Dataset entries
■ ■ ■ ■ ■ ■ ■

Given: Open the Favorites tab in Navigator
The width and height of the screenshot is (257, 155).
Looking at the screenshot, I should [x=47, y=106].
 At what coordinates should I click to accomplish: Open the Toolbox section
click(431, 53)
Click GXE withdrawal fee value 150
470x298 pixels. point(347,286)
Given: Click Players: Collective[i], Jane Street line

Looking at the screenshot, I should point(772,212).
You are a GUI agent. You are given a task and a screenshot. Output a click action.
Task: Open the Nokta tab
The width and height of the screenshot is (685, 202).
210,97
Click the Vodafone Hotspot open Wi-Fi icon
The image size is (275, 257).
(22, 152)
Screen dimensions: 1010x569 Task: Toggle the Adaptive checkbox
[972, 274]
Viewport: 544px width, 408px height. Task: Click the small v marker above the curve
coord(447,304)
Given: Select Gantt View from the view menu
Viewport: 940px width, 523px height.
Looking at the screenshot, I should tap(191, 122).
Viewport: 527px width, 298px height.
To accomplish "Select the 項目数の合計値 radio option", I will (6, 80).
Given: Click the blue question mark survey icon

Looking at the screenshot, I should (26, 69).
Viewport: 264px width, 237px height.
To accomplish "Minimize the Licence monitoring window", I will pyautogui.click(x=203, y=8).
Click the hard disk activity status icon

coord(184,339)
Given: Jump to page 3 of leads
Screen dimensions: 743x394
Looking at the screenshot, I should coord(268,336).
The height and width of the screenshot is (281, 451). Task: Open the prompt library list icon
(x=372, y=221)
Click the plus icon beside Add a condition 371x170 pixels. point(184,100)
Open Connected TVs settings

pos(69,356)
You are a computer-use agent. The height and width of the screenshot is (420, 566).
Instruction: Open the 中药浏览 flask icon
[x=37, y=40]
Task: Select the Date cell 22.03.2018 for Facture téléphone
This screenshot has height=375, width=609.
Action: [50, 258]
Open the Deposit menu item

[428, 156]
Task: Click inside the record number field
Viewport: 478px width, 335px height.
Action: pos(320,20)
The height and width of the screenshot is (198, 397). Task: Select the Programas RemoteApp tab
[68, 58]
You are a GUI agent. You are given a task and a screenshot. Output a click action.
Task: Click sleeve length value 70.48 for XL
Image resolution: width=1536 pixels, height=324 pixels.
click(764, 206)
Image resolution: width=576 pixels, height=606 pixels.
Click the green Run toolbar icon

■ ■ ■ ■ ■ ■ ■

**WHAT YOU WILL DO**
Reproduce the full set of records precisely.

**EXERCISE OUTPUT**
Given: Open the Favorites tab in Navigator
The width and height of the screenshot is (257, 155).
Looking at the screenshot, I should [x=47, y=106].
 At what coordinates should I click to accomplish: Open the Toolbox section
click(431, 53)
Click GXE withdrawal fee value 150
470x298 pixels. point(347,286)
Given: Click Players: Collective[i], Jane Street line

Looking at the screenshot, I should point(772,212).
You are a GUI agent. You are given a task and a screenshot. Output a click action.
Task: Open the Nokta tab
The width and height of the screenshot is (685, 202).
210,97
Click the Vodafone Hotspot open Wi-Fi icon
The image size is (275, 257).
(22, 152)
Screen dimensions: 1010x569 Task: Toggle the Adaptive checkbox
[972, 274]
Viewport: 544px width, 408px height. Task: Click the small v marker above the curve
coord(447,304)
Given: Select Gantt View from the view menu
Viewport: 940px width, 523px height.
Looking at the screenshot, I should tap(191, 122).
Viewport: 527px width, 298px height.
To accomplish "Select the 項目数の合計値 radio option", I will (6, 80).
Given: Click the blue question mark survey icon

Looking at the screenshot, I should (26, 69).
Viewport: 264px width, 237px height.
To accomplish "Minimize the Licence monitoring window", I will pyautogui.click(x=203, y=8).
Click the hard disk activity status icon

coord(184,339)
Given: Jump to page 3 of leads
Screen dimensions: 743x394
Looking at the screenshot, I should coord(268,336).
The height and width of the screenshot is (281, 451). Task: Open the prompt library list icon
(x=372, y=221)
Click the plus icon beside Add a condition 371x170 pixels. point(184,100)
Open Connected TVs settings

pos(69,356)
You are a computer-use agent. The height and width of the screenshot is (420, 566).
Instruction: Open the 中药浏览 flask icon
[x=37, y=40]
Task: Select the Date cell 22.03.2018 for Facture téléphone
This screenshot has height=375, width=609.
Action: [50, 258]
Open the Deposit menu item

[428, 156]
Task: Click inside the record number field
Viewport: 478px width, 335px height.
Action: pos(320,20)
The height and width of the screenshot is (198, 397). Task: Select the Programas RemoteApp tab
[68, 58]
You are a GUI agent. You are given a task and a screenshot. Output a click action.
Task: Click sleeve length value 70.48 for XL
Image resolution: width=1536 pixels, height=324 pixels.
click(764, 206)
Image resolution: width=576 pixels, height=606 pixels.
Click the green Run toolbar icon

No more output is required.